We have a free Amex Hilton card.  Since we spend $20K on it each year, we are gold members.  I don't have enough nights in Hilton to earn gold with my travel, but when I travel for work or have a personal stay, I get upgraded.  In addition, I get points for Hilton.  It's nice to have those points to use for a special vacation.  Cash is wonderful, but it just gets mixed in with the rest of our money.  I like seeing a vacation sitting in my account.  We spent a week in Paris on the concierge floor for free.  We thought it was great!

Sue


----------



## MichaelColey (Apr 6, 2013)

akp said:


> Think about it this way:  any time you use an airline miles card, you are forgoing the opportunity to earn 2% cash back.  (There are several good 2% cash back cards available.)  So you're basically buying miles at 2 cents per mile if you choose to use an airline card instead of a cash back card.

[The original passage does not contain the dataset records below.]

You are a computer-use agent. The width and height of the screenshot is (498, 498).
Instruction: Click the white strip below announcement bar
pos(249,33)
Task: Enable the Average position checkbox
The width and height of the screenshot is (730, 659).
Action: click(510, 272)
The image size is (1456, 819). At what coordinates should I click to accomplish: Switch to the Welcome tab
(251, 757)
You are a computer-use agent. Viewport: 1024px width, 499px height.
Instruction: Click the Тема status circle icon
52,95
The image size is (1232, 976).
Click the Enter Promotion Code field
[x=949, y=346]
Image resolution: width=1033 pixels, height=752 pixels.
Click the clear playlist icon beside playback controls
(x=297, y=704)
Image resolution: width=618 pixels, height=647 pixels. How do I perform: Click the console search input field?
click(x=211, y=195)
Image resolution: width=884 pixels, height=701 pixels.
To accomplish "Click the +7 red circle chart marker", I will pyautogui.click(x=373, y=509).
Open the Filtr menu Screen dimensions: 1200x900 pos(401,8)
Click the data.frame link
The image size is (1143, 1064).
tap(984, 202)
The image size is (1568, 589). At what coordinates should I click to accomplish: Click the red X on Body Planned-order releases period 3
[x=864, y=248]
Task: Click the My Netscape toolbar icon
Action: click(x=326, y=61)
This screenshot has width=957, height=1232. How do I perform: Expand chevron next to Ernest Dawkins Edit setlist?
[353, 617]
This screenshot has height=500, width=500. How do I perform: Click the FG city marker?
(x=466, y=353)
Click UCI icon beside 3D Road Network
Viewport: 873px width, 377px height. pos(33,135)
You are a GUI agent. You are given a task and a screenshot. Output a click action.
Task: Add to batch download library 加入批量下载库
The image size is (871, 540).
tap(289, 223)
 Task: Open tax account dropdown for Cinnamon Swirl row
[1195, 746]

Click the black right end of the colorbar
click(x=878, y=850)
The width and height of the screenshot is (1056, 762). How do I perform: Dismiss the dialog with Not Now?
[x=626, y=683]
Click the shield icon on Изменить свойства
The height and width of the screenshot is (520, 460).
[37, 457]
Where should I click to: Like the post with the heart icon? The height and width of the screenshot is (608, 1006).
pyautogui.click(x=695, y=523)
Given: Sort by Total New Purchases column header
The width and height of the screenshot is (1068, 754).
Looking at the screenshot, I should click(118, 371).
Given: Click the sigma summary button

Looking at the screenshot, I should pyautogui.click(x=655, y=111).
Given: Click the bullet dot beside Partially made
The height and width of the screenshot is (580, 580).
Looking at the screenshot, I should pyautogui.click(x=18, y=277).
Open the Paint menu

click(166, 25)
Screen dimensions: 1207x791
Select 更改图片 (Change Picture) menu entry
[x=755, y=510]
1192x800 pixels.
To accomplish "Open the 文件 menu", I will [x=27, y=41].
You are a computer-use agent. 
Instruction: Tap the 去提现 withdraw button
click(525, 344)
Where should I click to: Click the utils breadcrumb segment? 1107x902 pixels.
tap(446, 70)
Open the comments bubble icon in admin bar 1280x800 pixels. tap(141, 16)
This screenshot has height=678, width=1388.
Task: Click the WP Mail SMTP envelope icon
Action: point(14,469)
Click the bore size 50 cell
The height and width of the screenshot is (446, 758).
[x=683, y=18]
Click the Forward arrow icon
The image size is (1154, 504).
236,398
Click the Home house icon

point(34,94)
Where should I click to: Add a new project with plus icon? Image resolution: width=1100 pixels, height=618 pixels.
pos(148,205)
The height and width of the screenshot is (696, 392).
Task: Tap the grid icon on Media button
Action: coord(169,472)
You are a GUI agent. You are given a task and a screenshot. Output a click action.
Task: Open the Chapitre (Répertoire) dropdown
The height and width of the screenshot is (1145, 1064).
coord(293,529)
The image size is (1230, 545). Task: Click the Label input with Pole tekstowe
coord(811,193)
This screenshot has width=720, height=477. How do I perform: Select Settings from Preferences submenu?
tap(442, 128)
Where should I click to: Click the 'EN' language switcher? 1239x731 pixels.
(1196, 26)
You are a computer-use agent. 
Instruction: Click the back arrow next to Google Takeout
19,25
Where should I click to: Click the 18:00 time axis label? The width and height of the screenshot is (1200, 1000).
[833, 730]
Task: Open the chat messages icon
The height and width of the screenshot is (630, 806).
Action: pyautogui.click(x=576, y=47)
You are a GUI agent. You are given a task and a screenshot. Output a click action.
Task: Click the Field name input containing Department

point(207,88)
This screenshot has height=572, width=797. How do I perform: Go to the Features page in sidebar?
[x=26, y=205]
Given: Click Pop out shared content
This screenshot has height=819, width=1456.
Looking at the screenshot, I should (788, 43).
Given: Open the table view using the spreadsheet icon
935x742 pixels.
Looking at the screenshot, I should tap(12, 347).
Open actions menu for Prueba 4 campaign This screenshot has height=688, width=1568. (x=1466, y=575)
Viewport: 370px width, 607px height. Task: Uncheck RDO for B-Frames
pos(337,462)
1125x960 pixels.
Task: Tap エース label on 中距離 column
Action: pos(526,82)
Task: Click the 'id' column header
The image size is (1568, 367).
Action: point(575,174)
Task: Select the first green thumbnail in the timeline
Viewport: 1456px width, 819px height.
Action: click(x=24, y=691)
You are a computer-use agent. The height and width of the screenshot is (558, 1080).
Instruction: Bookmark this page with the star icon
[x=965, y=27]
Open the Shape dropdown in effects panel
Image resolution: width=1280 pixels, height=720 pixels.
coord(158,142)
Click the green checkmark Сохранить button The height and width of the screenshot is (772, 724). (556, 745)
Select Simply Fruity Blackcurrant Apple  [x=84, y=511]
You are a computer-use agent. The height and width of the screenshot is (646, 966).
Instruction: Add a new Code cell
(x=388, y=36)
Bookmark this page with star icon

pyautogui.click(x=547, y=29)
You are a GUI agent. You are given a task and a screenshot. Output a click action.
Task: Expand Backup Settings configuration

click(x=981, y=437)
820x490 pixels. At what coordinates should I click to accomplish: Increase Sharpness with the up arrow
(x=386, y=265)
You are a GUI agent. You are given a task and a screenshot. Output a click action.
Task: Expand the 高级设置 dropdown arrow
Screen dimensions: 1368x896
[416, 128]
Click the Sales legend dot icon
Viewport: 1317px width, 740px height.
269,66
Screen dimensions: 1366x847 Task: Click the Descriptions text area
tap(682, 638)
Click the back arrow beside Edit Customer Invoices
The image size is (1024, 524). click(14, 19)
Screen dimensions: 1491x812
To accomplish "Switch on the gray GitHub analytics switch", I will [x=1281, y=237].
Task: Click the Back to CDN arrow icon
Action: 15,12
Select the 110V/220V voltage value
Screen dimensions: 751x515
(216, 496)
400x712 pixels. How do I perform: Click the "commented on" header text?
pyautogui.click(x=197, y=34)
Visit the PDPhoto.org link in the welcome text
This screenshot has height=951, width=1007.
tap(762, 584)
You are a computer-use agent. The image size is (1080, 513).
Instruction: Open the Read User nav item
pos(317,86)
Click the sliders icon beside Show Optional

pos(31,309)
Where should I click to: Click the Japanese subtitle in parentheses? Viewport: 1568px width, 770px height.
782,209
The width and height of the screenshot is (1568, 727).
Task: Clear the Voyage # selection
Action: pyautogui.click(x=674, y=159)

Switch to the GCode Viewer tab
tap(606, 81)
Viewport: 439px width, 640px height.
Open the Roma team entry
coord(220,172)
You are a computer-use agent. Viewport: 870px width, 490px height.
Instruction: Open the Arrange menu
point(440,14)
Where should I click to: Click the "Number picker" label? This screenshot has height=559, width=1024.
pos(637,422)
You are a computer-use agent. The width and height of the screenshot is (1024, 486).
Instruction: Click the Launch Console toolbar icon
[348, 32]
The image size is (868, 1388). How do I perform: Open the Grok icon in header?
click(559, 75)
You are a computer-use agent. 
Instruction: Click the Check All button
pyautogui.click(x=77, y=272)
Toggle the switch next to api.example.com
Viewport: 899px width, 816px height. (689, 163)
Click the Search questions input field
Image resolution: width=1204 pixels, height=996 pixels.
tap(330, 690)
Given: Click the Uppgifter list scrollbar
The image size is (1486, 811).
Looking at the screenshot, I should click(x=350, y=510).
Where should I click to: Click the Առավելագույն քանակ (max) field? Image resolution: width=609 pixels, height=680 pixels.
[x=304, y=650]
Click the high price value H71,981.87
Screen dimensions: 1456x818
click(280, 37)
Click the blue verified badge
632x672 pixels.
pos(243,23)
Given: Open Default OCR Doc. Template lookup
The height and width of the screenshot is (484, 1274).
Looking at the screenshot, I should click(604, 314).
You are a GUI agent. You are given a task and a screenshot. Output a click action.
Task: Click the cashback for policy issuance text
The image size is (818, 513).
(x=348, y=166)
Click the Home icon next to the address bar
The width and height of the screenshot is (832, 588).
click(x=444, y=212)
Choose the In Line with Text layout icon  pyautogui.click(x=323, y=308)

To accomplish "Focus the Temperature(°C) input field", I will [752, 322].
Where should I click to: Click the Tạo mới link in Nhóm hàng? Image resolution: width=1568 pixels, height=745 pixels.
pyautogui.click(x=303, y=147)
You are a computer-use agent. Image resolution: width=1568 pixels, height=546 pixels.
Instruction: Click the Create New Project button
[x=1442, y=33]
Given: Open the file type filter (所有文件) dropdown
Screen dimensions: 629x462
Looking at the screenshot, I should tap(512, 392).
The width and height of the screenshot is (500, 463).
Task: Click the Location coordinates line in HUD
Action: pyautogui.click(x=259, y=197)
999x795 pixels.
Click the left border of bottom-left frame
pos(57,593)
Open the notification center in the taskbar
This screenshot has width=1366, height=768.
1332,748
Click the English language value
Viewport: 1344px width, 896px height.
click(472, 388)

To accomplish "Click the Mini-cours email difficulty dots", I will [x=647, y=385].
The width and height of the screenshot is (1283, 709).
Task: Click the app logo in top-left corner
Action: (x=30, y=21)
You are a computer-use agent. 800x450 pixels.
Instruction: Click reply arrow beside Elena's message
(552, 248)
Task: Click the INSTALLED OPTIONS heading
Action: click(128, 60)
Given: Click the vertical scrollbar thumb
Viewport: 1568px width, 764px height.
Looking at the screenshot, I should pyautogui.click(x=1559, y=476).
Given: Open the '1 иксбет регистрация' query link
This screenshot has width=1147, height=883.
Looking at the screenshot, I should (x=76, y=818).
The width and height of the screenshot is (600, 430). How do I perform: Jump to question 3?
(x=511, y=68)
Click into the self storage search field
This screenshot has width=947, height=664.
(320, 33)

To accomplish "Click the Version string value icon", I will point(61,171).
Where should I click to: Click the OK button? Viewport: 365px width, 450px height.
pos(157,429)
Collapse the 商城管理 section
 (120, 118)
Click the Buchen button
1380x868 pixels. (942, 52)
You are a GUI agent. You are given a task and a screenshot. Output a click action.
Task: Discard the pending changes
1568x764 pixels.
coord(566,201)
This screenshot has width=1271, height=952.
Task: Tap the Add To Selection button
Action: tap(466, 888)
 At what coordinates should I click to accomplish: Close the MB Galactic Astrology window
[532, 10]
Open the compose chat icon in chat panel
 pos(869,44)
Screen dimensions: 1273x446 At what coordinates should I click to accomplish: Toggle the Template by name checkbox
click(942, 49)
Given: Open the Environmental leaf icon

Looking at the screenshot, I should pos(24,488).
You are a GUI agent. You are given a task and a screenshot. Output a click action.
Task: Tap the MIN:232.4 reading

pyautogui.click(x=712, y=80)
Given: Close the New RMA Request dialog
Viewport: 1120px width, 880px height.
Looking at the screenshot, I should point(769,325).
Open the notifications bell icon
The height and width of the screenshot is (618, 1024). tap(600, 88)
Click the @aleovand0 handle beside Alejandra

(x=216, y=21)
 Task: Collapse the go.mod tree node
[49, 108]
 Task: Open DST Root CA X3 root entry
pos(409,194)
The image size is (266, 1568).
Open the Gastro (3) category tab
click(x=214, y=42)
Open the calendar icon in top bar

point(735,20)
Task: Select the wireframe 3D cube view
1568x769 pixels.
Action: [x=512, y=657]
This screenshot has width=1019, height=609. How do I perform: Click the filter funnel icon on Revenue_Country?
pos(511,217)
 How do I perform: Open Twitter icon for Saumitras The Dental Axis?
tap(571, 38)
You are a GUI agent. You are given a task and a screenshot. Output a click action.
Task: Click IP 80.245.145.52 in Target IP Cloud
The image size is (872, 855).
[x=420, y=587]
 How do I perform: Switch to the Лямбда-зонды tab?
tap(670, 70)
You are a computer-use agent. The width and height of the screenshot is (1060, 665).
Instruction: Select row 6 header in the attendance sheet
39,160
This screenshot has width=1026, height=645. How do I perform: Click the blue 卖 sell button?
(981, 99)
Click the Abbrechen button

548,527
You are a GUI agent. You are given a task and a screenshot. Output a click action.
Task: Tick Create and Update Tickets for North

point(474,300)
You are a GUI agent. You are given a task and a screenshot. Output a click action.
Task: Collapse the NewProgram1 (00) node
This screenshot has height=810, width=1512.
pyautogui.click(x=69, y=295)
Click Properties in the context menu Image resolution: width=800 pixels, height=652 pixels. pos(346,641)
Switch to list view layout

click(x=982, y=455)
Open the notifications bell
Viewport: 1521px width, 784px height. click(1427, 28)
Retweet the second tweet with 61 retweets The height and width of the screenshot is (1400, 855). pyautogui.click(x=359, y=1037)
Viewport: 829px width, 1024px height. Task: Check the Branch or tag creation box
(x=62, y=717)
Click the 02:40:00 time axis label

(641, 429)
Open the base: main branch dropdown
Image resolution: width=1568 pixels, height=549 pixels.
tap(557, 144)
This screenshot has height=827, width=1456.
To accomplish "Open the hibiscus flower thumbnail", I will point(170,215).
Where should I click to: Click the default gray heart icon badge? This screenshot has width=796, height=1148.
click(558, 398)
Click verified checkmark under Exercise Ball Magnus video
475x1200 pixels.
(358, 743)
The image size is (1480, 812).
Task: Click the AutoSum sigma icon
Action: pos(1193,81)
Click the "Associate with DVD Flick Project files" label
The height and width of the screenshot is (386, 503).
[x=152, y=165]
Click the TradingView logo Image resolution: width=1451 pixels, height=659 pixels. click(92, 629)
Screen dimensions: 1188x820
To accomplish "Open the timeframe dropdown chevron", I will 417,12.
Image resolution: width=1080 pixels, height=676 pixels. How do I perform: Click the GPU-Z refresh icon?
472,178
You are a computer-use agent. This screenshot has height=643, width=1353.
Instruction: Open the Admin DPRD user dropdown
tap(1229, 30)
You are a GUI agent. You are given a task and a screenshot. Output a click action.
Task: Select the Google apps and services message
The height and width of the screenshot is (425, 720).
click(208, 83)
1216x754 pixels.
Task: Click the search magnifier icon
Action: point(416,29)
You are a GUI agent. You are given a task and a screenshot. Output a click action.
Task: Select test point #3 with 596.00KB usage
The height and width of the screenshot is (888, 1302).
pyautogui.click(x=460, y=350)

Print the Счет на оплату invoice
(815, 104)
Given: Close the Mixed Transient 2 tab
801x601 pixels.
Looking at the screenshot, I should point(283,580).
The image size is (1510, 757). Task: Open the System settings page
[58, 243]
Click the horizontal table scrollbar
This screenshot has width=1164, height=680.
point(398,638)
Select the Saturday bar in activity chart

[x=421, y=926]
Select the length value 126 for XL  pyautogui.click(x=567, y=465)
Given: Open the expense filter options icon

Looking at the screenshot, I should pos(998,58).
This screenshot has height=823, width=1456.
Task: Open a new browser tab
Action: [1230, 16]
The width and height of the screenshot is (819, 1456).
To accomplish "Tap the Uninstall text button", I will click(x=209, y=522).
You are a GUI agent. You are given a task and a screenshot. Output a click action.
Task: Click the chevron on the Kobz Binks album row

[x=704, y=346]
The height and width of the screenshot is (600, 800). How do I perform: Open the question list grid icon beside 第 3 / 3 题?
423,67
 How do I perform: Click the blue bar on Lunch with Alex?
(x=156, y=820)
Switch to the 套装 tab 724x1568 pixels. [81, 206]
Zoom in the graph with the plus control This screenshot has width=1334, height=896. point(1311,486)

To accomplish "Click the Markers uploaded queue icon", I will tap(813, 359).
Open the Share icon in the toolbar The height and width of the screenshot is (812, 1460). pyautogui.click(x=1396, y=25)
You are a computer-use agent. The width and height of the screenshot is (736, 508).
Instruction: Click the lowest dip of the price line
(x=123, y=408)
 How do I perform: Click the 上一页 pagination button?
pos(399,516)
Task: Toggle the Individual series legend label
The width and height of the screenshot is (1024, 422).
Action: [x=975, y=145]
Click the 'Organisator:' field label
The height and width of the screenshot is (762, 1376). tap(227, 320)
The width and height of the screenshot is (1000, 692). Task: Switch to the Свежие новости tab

This is how I look at it to, and then I just make sure I'm redeeming my miles/points at more than 2 cents per mile/point.


----------



## Kauai Kid (Apr 7, 2013)

Ken555 said:


> Only for those specific purchase types entitling you to the higher amount. Those cards also have the 1% that covers the vast majority of regular purchases, which happens to be exactly 50% less than the card I mentioned. If you can be diligent with which card you use at which vendor then it may make sense. But, you have to consider whether it's worth the trouble - it won't be for many.



My major expenses are groceries and gasoline.  Too bad no one will give discounts for cash cause that is the way I'd prefer.


----------



## x3 skier (Apr 7, 2013)

Kauai Kid said:


> My major expenses are groceries and gasoline.  Too bad no one will give discounts for cash cause that is the way I'd prefer.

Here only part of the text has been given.